Primeiro de tudo é preciso começar a dar-se com as pessoas certas. No meu caso, eu escolhi relacionar-me intimamente com alguém que era o meu orientador de doutoramento (já agora, algo proibido no IST), Arlindo Oliveira. Olhando para trás, isso foi a melhor aposta na minha vida. As portas abertas têm sido imensas e nunca possíveis sem a sua intervenção (desenvolverei este tema noutra altura). O importante é que, esse orientador de doutoramento é actualmente o meu marido. Marido esse que entretanto teve o pelouro das finanças do IST e é actualmente Presidente do Instituto Superior Técnico.
Nada mais conveniente para eu o colocar no Advisory Board da HeartGenetics 🙂
Mas não se enganem, o nome dele aparece porque eu partilho uma cama, não pela qualidade da empresa (sobre isso também poderei desenvolver noutra altura).

O segundo passo, é ter capital de risco investido na empresa. Para isso foi crucial fazer uns pitchs aqui e ali, até começar a perceber quem tem o poder de decisão de financiamento. Além da grande injeção de capital que obtive da Espírito Santo Ventures, a ajuda crucial veio (mais uma vez) do meu marido. Foi ele que conseguiu exercer pressão para a HeartGenetics ser uma startup do INESC-ID, e foi ele que colocou o Luis Caldas Oliveira à frente do bolo de financiamento das spin-offs do IST. O quid pro quo é também o apoio da HeartGenetics por parte do IST.
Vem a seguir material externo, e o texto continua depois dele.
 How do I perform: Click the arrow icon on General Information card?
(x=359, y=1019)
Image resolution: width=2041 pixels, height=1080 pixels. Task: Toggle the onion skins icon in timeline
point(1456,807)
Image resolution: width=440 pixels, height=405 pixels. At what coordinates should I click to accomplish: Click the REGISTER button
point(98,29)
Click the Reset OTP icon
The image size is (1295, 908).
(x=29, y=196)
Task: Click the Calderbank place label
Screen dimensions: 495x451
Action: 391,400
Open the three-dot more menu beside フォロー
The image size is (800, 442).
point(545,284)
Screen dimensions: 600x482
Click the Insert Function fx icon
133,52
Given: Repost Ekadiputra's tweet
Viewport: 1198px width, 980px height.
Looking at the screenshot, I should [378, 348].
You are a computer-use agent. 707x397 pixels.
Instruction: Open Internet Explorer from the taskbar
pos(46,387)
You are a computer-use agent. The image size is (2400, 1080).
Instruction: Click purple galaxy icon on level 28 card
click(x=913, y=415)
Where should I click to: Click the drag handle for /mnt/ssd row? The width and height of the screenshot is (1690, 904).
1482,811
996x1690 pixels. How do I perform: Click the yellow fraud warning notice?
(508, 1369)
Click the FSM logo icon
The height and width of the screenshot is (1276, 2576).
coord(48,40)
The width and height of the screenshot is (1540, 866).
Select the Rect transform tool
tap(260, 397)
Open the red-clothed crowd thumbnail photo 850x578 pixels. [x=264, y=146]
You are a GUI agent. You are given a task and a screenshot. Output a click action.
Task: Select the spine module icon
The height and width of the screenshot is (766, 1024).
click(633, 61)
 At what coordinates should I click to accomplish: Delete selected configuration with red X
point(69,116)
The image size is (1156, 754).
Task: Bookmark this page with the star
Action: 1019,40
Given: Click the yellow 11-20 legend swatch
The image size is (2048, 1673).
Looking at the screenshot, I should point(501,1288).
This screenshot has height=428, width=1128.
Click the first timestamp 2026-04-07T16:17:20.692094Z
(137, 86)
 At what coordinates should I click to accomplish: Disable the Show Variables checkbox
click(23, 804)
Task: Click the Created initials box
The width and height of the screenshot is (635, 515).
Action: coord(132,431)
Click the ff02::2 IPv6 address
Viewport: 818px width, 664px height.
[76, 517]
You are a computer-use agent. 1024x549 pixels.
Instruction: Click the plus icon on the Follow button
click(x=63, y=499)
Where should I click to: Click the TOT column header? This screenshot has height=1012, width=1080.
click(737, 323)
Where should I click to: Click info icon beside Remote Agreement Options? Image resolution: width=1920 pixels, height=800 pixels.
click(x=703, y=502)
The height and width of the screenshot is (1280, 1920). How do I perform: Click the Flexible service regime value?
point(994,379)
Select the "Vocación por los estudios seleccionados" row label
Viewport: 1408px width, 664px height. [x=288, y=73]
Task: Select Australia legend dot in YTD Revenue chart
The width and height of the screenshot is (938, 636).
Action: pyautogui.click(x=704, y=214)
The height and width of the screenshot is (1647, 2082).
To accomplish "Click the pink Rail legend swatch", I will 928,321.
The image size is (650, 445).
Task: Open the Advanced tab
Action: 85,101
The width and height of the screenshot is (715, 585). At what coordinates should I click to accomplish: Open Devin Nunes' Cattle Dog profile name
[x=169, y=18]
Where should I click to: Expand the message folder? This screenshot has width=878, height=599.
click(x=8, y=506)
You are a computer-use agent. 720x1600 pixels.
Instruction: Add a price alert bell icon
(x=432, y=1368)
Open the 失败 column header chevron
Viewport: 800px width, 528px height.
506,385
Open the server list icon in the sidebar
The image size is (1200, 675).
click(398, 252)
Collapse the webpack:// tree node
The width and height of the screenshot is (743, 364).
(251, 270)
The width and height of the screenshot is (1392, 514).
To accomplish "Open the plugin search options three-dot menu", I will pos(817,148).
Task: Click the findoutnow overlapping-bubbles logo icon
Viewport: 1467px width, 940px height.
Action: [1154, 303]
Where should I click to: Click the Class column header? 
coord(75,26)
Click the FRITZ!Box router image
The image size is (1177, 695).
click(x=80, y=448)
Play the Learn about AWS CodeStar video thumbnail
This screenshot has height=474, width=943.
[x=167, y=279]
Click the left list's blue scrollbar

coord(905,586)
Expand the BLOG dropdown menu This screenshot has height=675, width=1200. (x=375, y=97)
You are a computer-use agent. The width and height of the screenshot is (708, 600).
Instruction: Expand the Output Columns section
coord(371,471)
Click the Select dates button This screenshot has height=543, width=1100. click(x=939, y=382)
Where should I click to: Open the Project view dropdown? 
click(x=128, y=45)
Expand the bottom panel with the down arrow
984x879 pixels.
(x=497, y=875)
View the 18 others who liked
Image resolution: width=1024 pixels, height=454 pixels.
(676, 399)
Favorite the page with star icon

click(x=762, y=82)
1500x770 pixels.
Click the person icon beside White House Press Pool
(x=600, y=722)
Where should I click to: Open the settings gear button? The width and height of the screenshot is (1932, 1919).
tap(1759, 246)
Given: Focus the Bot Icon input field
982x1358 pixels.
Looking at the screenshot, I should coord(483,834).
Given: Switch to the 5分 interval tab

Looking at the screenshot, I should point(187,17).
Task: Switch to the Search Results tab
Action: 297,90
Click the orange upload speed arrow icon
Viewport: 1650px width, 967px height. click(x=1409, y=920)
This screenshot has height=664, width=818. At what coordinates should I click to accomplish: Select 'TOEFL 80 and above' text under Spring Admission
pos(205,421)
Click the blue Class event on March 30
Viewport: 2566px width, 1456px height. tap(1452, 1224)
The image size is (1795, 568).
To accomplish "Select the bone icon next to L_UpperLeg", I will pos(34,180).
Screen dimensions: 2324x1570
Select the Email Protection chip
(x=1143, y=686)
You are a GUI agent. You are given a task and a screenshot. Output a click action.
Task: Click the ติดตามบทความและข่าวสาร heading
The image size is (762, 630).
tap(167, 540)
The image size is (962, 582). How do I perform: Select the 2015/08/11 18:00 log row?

O terceiro passo é ter acesso aos fundos do COMPETE. Para isso a HeartGenetics teria de ser uma empresa deslocalizada da região de Lisboa. Nada mais fácil.
Tinha uma empresa no polo do TagusPark que prestava serviços à HeartGenetics que não era mais do que uma caixa postal em Arruda dos Vinhos, o que funcionou por uns tempos. Depois fomos obrigados sair da região de Lisboa e fomos para o Biocant em Cantanhede. No entanto, só a parte laboratorial passou para Cantanhede. A parte computacional continua em Lisboa. O que torna engraçadas as visitas do COMPETE a Cantanhede onde todos estamos presentes fazendo de conta que trabalhamos todos em Cantanhede.